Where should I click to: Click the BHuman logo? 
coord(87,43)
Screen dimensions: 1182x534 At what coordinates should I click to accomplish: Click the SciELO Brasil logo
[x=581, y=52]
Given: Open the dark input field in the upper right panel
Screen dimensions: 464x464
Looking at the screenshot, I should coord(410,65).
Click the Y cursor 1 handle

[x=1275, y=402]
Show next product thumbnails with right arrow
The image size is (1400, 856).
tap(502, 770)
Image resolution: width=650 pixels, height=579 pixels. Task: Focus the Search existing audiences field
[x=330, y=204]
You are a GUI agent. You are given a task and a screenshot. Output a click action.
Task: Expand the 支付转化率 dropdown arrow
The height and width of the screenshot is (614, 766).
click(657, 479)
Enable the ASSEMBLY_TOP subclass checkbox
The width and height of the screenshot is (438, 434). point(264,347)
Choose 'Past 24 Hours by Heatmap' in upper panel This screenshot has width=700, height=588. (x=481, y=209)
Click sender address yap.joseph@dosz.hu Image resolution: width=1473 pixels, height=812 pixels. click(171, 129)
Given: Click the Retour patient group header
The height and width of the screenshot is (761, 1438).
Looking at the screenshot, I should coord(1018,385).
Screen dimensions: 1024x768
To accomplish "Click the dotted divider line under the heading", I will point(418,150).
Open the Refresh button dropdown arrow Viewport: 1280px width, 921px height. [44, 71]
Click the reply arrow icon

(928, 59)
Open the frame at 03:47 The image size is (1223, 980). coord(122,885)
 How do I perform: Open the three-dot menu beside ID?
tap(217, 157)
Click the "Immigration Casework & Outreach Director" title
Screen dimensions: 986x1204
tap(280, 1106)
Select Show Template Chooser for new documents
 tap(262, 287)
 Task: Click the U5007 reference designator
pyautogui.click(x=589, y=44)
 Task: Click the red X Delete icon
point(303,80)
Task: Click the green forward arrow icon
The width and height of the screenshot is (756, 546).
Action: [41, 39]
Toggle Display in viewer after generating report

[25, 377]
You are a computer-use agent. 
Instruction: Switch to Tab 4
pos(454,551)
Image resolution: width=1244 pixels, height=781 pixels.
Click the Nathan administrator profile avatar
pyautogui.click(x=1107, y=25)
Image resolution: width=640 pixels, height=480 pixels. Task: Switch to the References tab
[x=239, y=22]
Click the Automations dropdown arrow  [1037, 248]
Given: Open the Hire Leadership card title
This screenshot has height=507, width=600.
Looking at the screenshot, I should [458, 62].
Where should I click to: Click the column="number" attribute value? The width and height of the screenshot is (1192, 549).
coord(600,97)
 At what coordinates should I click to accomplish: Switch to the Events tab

**YOUR TASK**
Take the entries and print them exactly. Keep every line.

**WRITTEN RESPONSE**
Where should I click to: Click the BHuman logo? 
coord(87,43)
Screen dimensions: 1182x534 At what coordinates should I click to accomplish: Click the SciELO Brasil logo
[x=581, y=52]
Given: Open the dark input field in the upper right panel
Screen dimensions: 464x464
Looking at the screenshot, I should coord(410,65).
Click the Y cursor 1 handle

[x=1275, y=402]
Show next product thumbnails with right arrow
The image size is (1400, 856).
tap(502, 770)
Image resolution: width=650 pixels, height=579 pixels. Task: Focus the Search existing audiences field
[x=330, y=204]
You are a GUI agent. You are given a task and a screenshot. Output a click action.
Task: Expand the 支付转化率 dropdown arrow
The height and width of the screenshot is (614, 766).
click(657, 479)
Enable the ASSEMBLY_TOP subclass checkbox
The width and height of the screenshot is (438, 434). point(264,347)
Choose 'Past 24 Hours by Heatmap' in upper panel This screenshot has width=700, height=588. (x=481, y=209)
Click sender address yap.joseph@dosz.hu Image resolution: width=1473 pixels, height=812 pixels. click(171, 129)
Given: Click the Retour patient group header
The height and width of the screenshot is (761, 1438).
Looking at the screenshot, I should coord(1018,385).
Screen dimensions: 1024x768
To accomplish "Click the dotted divider line under the heading", I will point(418,150).
Open the Refresh button dropdown arrow Viewport: 1280px width, 921px height. [44, 71]
Click the reply arrow icon

(928, 59)
Open the frame at 03:47 The image size is (1223, 980). coord(122,885)
 How do I perform: Open the three-dot menu beside ID?
tap(217, 157)
Click the "Immigration Casework & Outreach Director" title
Screen dimensions: 986x1204
tap(280, 1106)
Select Show Template Chooser for new documents
 tap(262, 287)
 Task: Click the U5007 reference designator
pyautogui.click(x=589, y=44)
 Task: Click the red X Delete icon
point(303,80)
Task: Click the green forward arrow icon
The width and height of the screenshot is (756, 546).
Action: [41, 39]
Toggle Display in viewer after generating report

[25, 377]
You are a computer-use agent. 
Instruction: Switch to Tab 4
pos(454,551)
Image resolution: width=1244 pixels, height=781 pixels.
Click the Nathan administrator profile avatar
pyautogui.click(x=1107, y=25)
Image resolution: width=640 pixels, height=480 pixels. Task: Switch to the References tab
[x=239, y=22]
Click the Automations dropdown arrow  [1037, 248]
Given: Open the Hire Leadership card title
This screenshot has height=507, width=600.
Looking at the screenshot, I should [458, 62].
Where should I click to: Click the column="number" attribute value? The width and height of the screenshot is (1192, 549).
coord(600,97)
 At what coordinates should I click to accomplish: Switch to the Events tab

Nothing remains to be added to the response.